Dans le département de l’Ouest, les enlèvements ont diminué dans certaines régions, mais ont augmenté dans d’autres parties de la ville, notamment dans les communes de Tabarre et de Pétion-Ville. Les enlèvements de personnes voyageant vers les départements du sud ont également augmenté, avec des gangs ciblant des bateaux transportant des passagers pour éviter les points de contrôle terrestres.
Au cours de la période considérée, au
moins 80 personnes ont ainsi été enlevées alors qu’elles voyaient dans de petites embarcations.

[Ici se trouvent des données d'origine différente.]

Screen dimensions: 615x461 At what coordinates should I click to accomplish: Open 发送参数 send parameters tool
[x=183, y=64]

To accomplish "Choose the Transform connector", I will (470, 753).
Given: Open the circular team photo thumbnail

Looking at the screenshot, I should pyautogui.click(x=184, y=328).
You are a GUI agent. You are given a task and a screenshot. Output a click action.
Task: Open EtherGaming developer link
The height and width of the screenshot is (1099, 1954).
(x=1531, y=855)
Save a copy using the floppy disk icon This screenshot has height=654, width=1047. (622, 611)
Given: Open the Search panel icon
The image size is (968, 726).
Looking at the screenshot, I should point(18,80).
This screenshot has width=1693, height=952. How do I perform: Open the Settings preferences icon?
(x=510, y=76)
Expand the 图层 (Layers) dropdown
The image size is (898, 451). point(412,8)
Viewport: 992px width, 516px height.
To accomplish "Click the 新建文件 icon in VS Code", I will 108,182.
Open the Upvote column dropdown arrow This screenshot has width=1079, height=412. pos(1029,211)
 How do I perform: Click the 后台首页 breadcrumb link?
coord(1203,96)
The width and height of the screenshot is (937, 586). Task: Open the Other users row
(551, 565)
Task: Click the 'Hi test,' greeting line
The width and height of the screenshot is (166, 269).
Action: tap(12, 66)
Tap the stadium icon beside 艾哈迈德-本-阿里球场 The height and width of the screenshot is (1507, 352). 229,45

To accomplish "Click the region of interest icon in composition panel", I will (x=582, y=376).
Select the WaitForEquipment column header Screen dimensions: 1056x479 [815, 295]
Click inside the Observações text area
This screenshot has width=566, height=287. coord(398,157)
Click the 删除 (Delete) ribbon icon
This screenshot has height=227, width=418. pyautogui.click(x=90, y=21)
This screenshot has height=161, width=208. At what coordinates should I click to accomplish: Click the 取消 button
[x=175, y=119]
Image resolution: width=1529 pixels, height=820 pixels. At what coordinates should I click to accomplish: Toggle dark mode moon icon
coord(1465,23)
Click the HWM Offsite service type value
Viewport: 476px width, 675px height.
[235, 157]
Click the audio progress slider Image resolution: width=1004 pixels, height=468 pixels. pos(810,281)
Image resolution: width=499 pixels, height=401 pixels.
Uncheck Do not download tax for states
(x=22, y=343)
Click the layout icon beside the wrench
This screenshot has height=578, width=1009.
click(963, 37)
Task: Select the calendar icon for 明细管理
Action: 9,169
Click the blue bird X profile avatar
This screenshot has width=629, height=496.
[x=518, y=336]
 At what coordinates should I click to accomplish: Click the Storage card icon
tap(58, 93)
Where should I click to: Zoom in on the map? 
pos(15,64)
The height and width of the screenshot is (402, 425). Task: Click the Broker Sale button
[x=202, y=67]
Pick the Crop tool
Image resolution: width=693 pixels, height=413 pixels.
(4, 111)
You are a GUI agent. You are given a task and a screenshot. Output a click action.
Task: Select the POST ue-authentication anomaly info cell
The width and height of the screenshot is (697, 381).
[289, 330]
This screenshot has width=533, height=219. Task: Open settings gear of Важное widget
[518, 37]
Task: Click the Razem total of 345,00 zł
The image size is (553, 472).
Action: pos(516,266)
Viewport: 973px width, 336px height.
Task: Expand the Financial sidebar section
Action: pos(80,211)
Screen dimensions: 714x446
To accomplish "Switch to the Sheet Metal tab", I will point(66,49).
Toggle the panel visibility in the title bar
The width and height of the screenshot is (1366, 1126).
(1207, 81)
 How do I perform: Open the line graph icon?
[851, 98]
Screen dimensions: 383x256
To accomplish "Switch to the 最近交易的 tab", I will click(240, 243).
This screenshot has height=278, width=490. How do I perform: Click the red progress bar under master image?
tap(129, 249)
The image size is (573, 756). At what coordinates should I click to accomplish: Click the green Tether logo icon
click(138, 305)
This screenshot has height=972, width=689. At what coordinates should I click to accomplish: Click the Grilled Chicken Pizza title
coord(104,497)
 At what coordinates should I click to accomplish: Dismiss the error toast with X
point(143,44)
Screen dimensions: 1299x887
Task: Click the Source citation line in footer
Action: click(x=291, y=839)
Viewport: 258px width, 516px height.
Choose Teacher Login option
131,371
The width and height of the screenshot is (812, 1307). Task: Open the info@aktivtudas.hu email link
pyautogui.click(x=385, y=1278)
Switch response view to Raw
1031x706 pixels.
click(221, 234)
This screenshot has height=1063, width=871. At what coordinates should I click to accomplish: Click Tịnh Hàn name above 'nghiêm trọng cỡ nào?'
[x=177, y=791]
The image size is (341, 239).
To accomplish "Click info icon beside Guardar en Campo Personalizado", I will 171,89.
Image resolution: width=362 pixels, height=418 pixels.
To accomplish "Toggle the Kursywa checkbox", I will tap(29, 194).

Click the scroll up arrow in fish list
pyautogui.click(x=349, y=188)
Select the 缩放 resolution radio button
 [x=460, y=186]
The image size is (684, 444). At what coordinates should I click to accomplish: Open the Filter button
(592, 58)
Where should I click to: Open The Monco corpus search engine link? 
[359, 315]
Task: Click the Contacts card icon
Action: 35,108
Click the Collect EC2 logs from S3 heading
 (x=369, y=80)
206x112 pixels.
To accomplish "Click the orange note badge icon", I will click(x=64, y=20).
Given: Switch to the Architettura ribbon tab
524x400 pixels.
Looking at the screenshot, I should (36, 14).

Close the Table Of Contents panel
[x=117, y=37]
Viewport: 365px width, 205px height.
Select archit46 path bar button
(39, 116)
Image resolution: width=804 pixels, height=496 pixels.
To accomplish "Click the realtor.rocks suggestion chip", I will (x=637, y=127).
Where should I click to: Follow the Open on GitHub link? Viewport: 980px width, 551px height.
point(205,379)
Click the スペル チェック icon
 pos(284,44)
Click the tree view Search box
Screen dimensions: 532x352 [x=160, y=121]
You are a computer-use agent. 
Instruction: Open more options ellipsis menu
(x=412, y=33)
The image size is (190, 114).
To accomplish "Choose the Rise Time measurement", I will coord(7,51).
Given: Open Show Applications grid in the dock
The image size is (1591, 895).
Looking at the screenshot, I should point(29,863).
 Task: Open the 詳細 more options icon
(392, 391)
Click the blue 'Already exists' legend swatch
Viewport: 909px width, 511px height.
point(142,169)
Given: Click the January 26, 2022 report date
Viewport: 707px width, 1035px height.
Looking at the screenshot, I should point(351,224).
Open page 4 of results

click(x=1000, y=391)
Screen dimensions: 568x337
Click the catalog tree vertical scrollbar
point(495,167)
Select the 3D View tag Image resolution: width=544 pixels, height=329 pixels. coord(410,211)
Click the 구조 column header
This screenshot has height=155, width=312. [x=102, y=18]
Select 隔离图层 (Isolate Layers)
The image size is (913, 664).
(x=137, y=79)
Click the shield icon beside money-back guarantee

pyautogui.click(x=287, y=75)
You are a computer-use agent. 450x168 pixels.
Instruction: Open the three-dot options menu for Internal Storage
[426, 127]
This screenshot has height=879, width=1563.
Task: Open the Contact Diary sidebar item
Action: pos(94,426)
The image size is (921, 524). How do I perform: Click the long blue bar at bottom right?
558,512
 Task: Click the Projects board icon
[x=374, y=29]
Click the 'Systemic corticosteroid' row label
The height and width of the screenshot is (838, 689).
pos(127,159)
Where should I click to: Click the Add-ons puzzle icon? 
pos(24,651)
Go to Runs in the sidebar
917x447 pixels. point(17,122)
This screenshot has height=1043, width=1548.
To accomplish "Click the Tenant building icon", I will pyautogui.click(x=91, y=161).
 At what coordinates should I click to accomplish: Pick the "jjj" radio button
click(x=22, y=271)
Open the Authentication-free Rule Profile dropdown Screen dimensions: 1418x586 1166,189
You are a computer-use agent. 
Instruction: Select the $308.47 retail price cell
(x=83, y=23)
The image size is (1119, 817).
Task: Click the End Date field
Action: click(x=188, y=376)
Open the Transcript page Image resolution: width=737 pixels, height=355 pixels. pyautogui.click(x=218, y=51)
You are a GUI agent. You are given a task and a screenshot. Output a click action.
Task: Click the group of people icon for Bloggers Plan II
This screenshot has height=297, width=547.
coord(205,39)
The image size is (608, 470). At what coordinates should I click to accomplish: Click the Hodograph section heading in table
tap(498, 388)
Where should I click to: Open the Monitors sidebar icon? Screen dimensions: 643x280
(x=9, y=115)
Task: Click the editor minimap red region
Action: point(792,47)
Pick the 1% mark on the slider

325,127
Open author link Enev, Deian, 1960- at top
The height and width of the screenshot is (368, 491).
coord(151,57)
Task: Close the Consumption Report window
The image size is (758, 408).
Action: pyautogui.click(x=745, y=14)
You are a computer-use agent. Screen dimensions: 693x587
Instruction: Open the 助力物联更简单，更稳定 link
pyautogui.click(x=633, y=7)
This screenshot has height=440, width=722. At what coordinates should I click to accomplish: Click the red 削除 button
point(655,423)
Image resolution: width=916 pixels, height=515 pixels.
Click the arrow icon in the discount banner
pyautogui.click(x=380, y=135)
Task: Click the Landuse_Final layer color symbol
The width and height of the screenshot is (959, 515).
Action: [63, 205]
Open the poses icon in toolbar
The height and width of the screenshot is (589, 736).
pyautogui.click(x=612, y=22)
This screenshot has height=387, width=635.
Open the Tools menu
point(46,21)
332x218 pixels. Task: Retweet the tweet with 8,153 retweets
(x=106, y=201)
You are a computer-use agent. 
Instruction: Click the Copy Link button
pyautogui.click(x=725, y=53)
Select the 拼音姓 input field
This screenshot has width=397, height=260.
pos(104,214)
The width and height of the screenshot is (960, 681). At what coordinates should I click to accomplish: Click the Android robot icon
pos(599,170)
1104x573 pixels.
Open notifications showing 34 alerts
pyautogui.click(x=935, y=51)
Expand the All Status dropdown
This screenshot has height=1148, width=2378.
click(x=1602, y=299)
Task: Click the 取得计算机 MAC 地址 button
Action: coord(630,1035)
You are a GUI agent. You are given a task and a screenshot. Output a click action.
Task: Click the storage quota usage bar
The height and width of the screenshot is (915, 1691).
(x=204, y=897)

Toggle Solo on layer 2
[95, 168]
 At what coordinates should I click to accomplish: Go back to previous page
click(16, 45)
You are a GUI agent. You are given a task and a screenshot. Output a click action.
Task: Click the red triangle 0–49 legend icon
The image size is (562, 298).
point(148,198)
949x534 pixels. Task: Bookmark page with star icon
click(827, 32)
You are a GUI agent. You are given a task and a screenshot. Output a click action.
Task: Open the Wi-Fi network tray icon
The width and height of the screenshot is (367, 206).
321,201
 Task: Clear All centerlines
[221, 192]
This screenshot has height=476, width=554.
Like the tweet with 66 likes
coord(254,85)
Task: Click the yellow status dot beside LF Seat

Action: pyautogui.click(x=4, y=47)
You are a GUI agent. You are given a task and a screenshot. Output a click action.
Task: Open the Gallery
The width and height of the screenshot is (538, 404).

Les violences sexuelles demeurent une caractéristique saillante de la violence des gangs dans la zone métropolitaine de Port-au-Prince. À Cité Soleil, des femmes et des jeunes filles, qui empruntaient la route de drouillard, seule route disponible pour sortir de Brooklyn, ont été interceptées par des gangs de « quartiers rivaux » et soumises à des viols collectifs. Certaines d’entre elles ont été tuées après avoir été agressées sexuellement.
Dans le centre de Port-au-Prince, des gangs ont pénétré dans des sites pour
personnes déplacées et ont violé des personnes qui s’y étaient réfugiées.
Par exemple, le 29 mars, des membres du gang Village de Dieu sont entrés dans le Gymnase Vincent, un site improvisé pour les personnes déplacées, ont enlevé deux filles, âgées de 3 et 12 ans, et les ont violées collectivement dans une zone voisine, avant de les abandonner. 6 Entre octobre et décembre 2023, au moins 693 personnes ont été enlevées par des gangs. Des violences sexuelles ont aussi été documentées dans la prison de Jacmel (département du Sud-Est).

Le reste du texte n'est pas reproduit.